Regardless, there are several common reasons why a solver like lsqnonlin will fail.
- You have an error in how you formulated the code. I can't even try to check that, as we lack your data to test it. (This seems a fairly simple ODE, so that is probably not the issue.)
- Your model simply does not fit your data. Is your data poor? Is it highly noisy? (Nonlinear least squares has a problem with high residuals (so in the presence of outliers and serious noise.) Is it not even consistent with the model you have posed? We cannot know.

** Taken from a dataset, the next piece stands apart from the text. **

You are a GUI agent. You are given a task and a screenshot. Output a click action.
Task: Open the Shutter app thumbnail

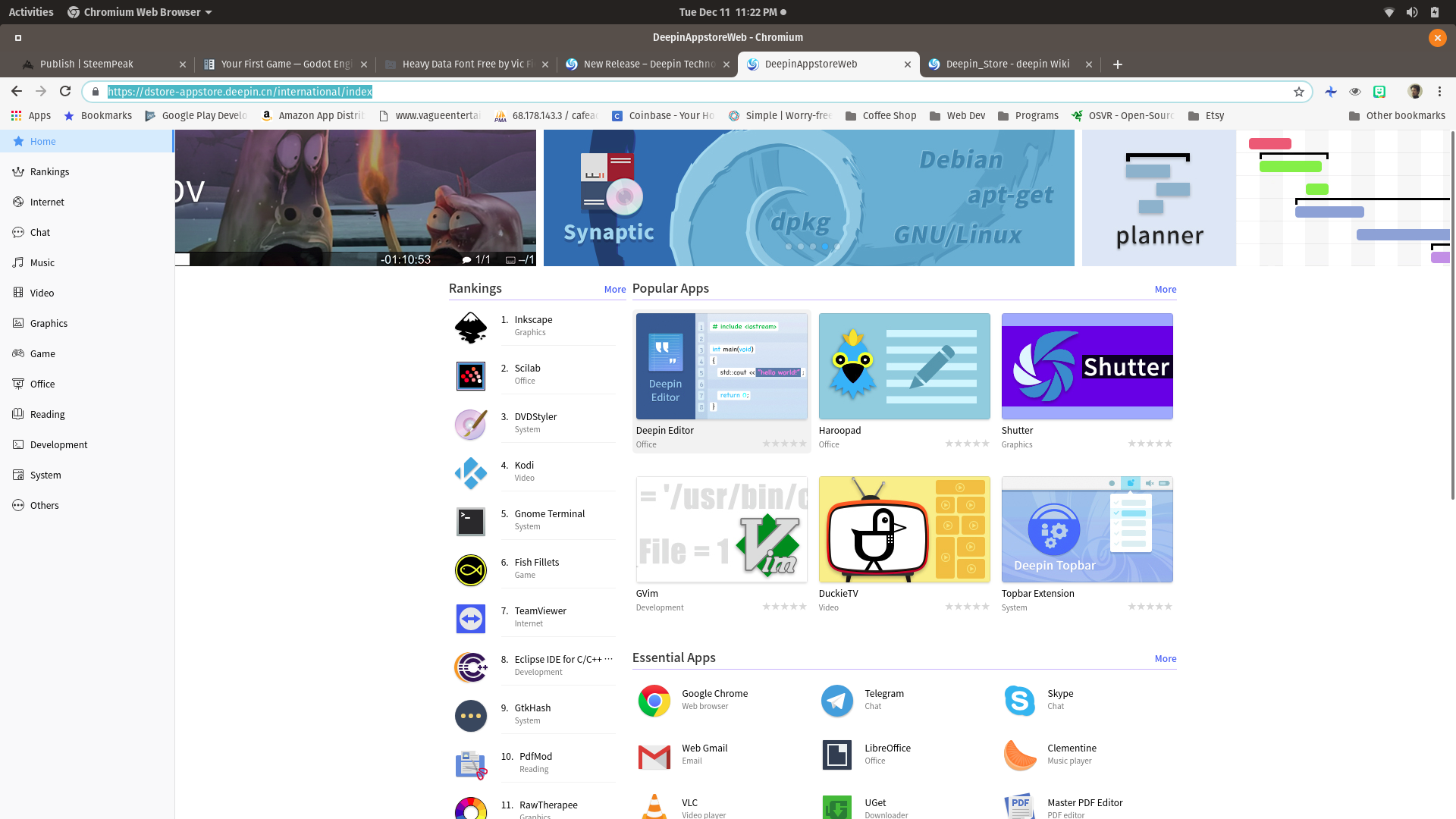(x=1087, y=366)
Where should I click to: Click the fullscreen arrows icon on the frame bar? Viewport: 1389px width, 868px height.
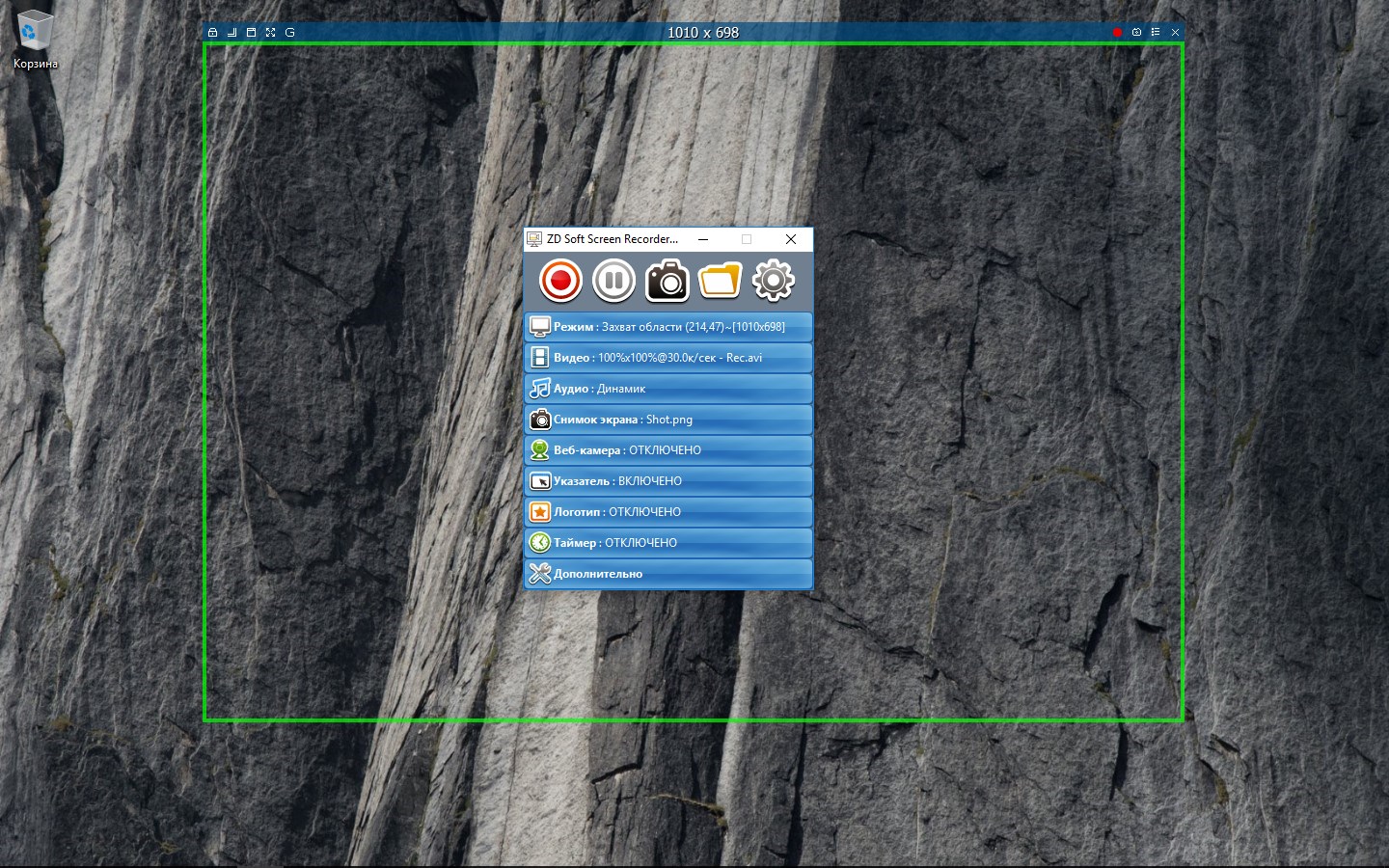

- You have provided poor starting values for the solver. This is a common error, and i would be terribly surprised if the vector [2 2 2 2] is even close to being good starting values.
- Is ODE45 not convergent for this system? It is not at all uncommon to see a solver like ODE45 fail for biological or biochemical problems, since they are often stiff systems. (I would note the presence of a constant like 10^6 in one of the equations. That to me would strongly suggest the possibility of a stiff system.) ODE45 may easily be diverging for some sets of parameter values. You MIGHT try one of the stiff solvers. Let me say it differently - I would NEVER suggest using ODE45 as the default solver for bio(anything) problems.
With some time, I could probably suggest at least a couple of other failure modes.
Walter Roberson
on 23 Feb 2023
0 votes
Your code is incorrect. You have a shared variable "i" that you increment each time t>10*u and you use i to select coefficients.
Your assumption in that code is that t never decreases. That is an incorrect assumption for ode45. ode45 deliberately probes to longer and longer time frames until it encounters a place where the slope is too steep to match the time frame, and then it retreats backwards to shorter time frames a bit at a time until it gets to a time frame that the approximations are good enough for. This is not an exception condition that "seldom" happens: ode45 deliberately runs up the time increment until it fails. It is like seeing how fast you can go in Mario cart but deliberately speeding up on the curve until you run off the track and then restarting using a slower maximum speed, only to deliberately speed up again after you pass that point.
1 Comment
Walter Roberson
on 23 Feb 2023
You are reading the file once for each call to insulin_prediction and once for each call to ODE within that. That is a lot of unnecessary reading of the file. See http://www.mathworks.com/help/matlab/math/parameterizing-functions.html
If your basal_insulin is sampling a continuous function that can be usefully approximated by a piecewise quadratic, then you should use interp1() with 'spline' . However, if basal_insulin is sampling impulses (such as injections) then you need to stop the ode*() call at each abrupt change and restart it. The ode*() functions rely on the second derivatives of your provided function being continuous during any one call to ode*(), and will give wrong answers (or an error message) if they are not.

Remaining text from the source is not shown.